▶ Exercise goal: Give again only the lines from the line that holds "Click the 日本人の美女生成 page title" to the end of the data, inclusive, omitting all pictures.

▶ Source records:
___

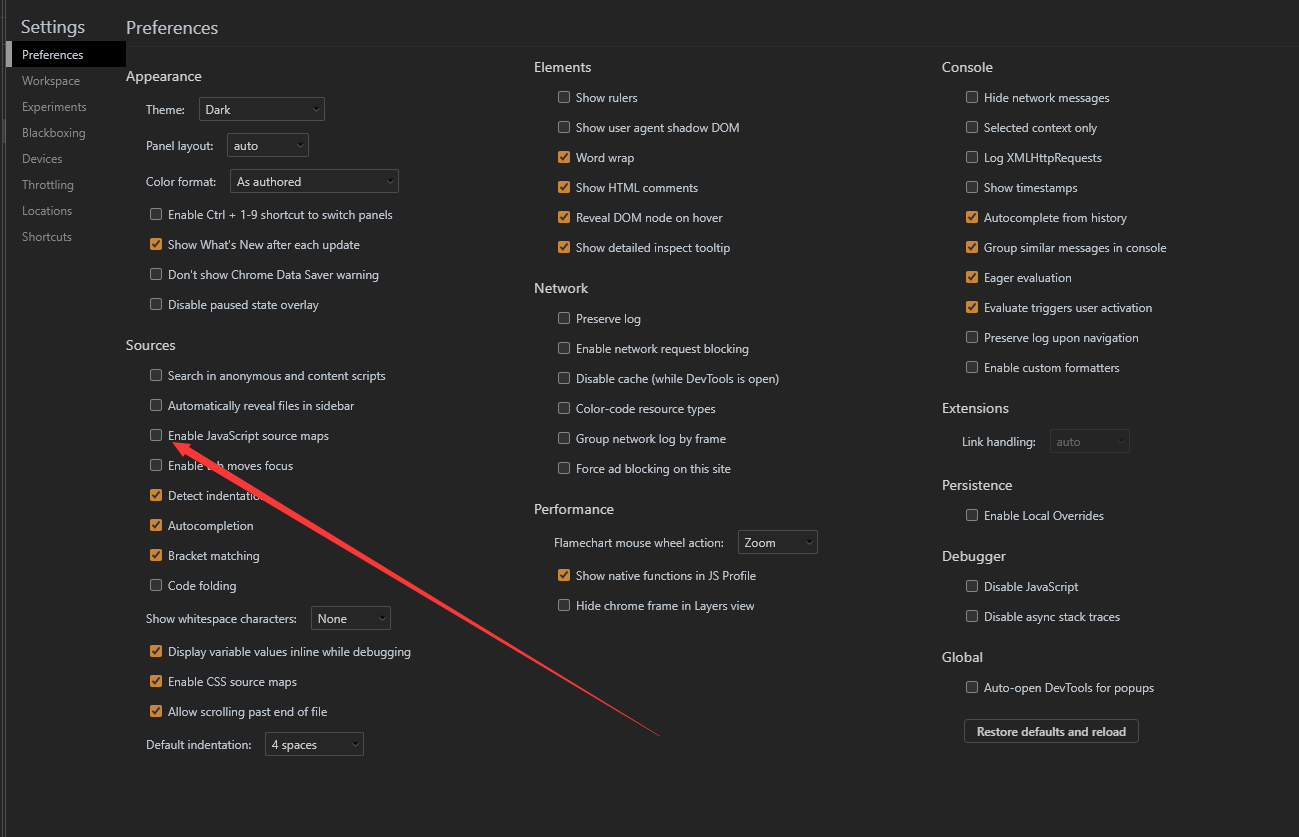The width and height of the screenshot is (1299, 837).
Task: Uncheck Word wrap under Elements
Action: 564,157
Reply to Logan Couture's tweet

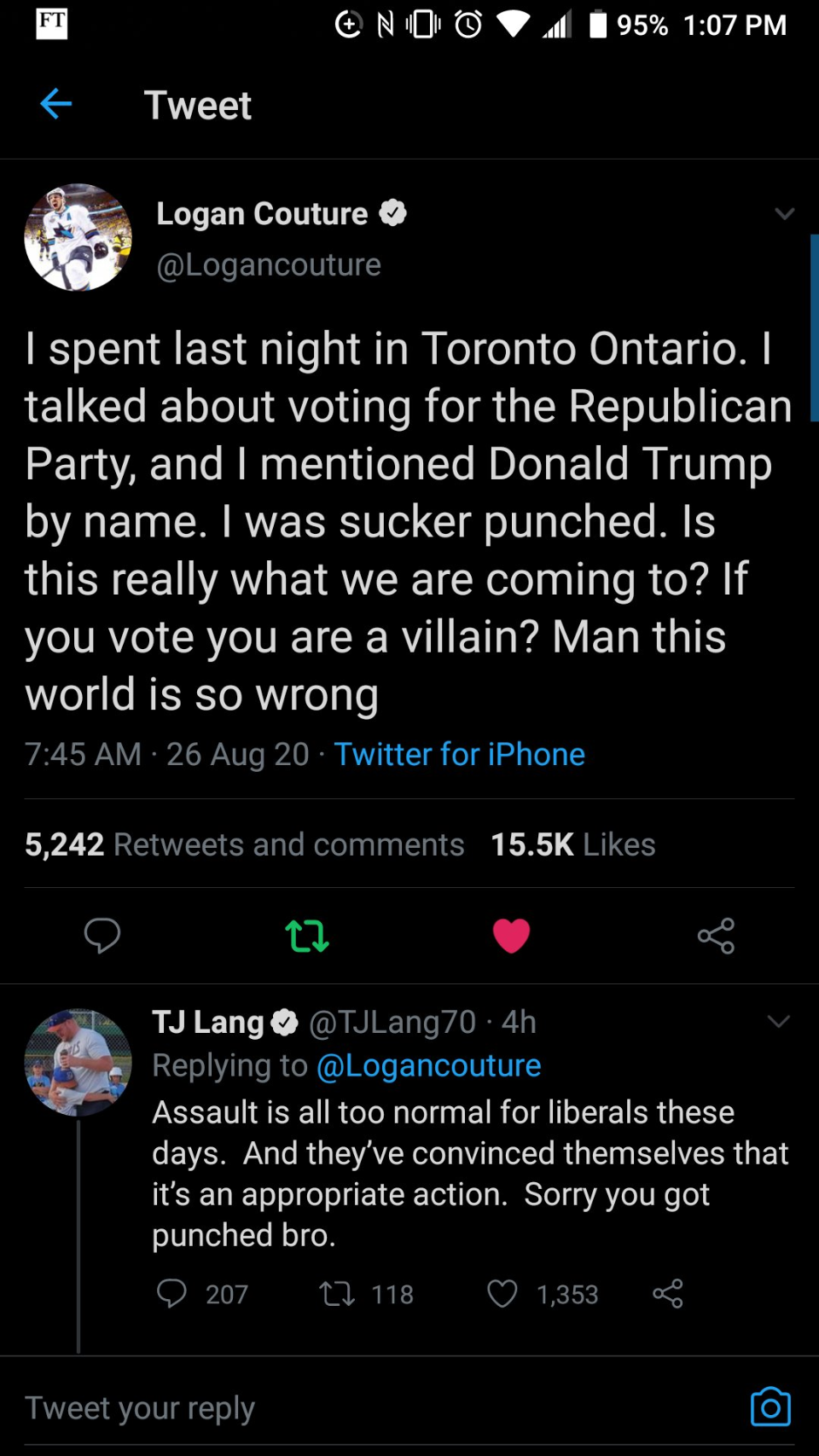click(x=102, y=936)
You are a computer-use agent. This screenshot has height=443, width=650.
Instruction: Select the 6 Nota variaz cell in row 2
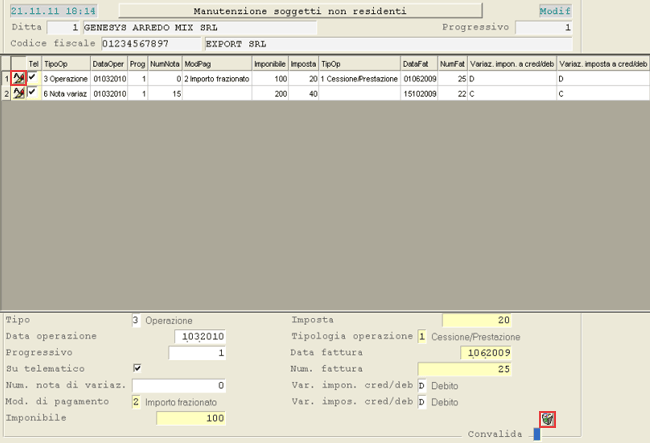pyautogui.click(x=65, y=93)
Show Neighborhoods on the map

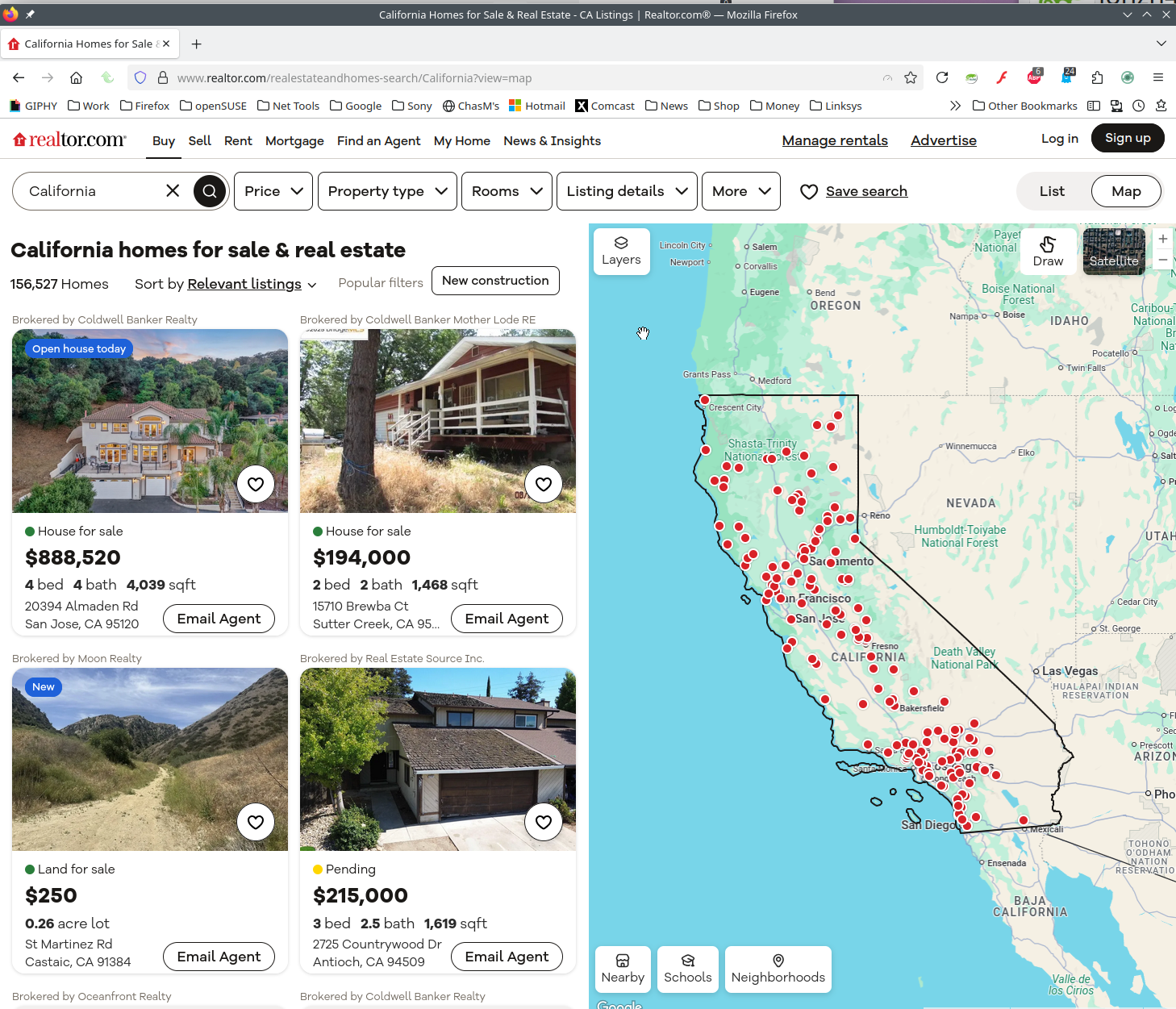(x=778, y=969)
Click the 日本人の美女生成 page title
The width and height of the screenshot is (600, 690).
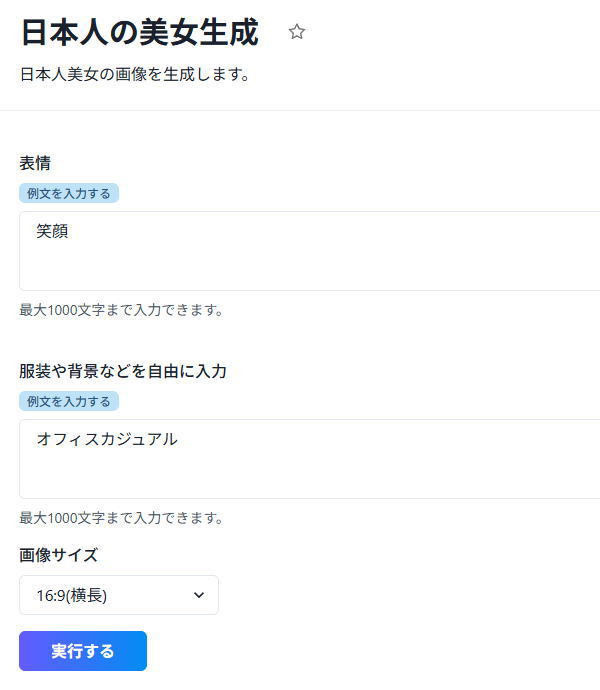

___

▶ Output for this task:
Click the 日本人の美女生成 page title
The width and height of the screenshot is (600, 690).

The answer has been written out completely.